A noninvasive predictive model can determine how a patient will respond to certain antidepressant medications, preventing unnecessary side effects.

Using data from the National Institute of Mental Health, UT Southwestern Medical Center researchers created a predictive model to determine how a patient will respond to antidepressants.

According to researchers, these findings could provide a strong precision medicine approach in identifying the correct medication for individuals.

“This is a significant advance. It’s noninvasive. It can be and should be used immediately,” Professor of Clinical Psychiatry and Director of the Center for Depression Research and Clinical Care, Madhukar Trivedi, MD, said in a press release.

Trivedi explained that the new biomarkers could prevent patients from taking the wrong medication and dealing with unnecessary side effects. The study tested the common antidepressant drug sertraline with a control group taking a placebo. Those that did not respond to sertraline after eight weeks switched to the antidepressant bupropion.

Researchers then measured the changes in brain circuit reactions while the patients performed a reward task in the scanner. Noninvasive functional magnetic resonance imaging (fMRI) was conducted in more than 300 patients to examine changes in brain function at rest and during the reward task.

Using the data, the researchers constructed machine learning models to tell medical professionals which specific brain regions and circuits were linked to the prediction of the treatment response.

“The signatures that we found are unique to each antidepressant’s response,” said Albert Montillo, PhD, Assistant Professor of the Lyda Hill Department of Bioinformatics, whose lab developed the 10,000 lines of code to efficiently train the new predictive models to achieve extreme levels of accuracy.

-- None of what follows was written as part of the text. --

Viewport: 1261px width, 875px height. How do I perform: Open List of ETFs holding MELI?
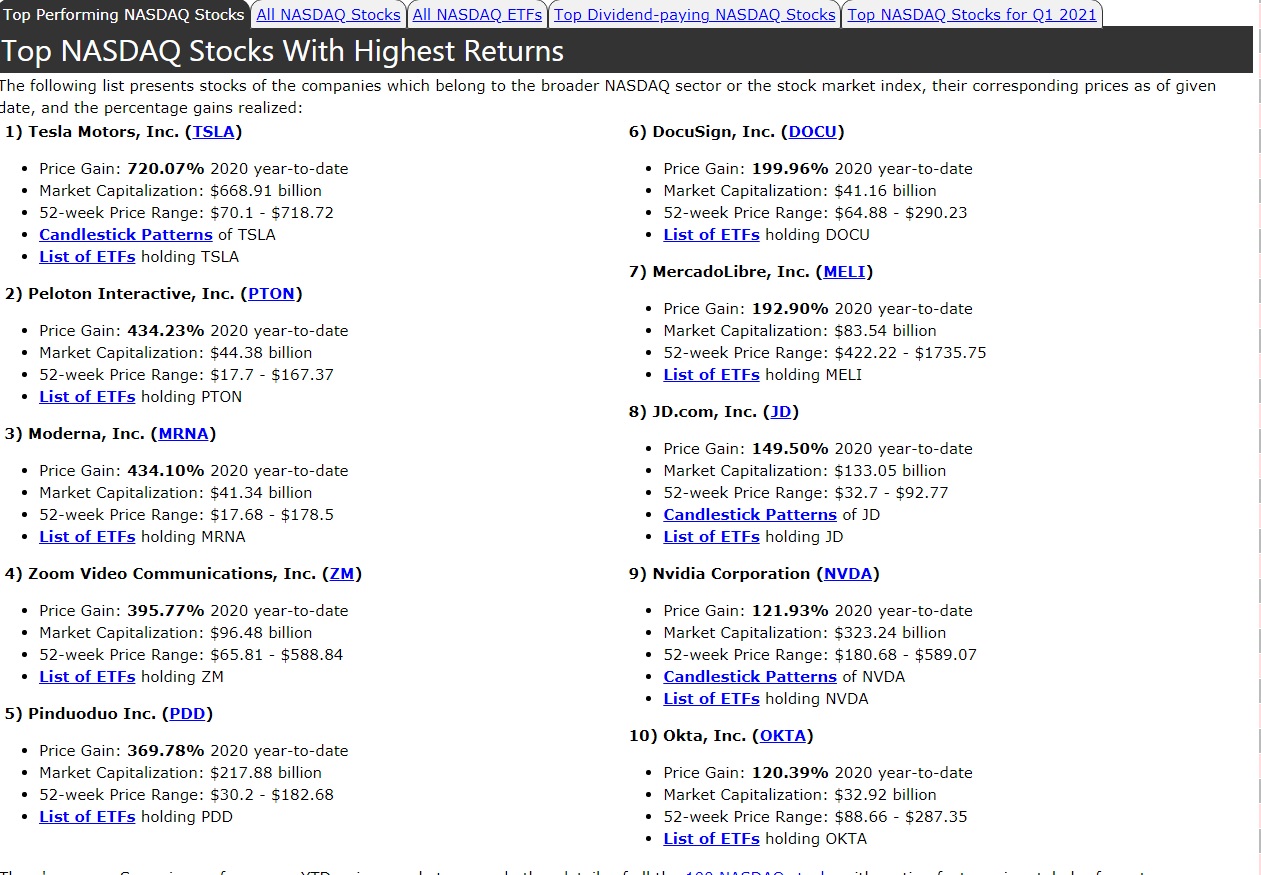tap(711, 375)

“Due to the human brain’s inherent complexity, neuroscientists typically find that brain activity can explain 15 percent of the variance in symptom relief. That would be a significant scientific finding. Twenty percent is huge,” Montillo continued. “In this study, we’re able to explain 48 percent of the variance in the symptom relief from sertraline, 34 percent for bupropion, and 28 percent for placebo.”

According to researchers, the study is one of the first adaptations of deep machine learning to predict antidepressant treatment outcomes.

“It is a clear improvement from the standard prediction approaches currently used,” Dr. Trivedi said. “We have also reached a point where our findings are stable and can provide a pathway for future work.”

Montillo added, “The analytical approach we have developed can be readily adapted to identify biomarker signatures and predict outcomes for other treatments of depression, both pharmacological and non-pharmacological.”

The research team plans to seek additional funding to advance their research and see if the prediction model is compatible with blood biomarkers.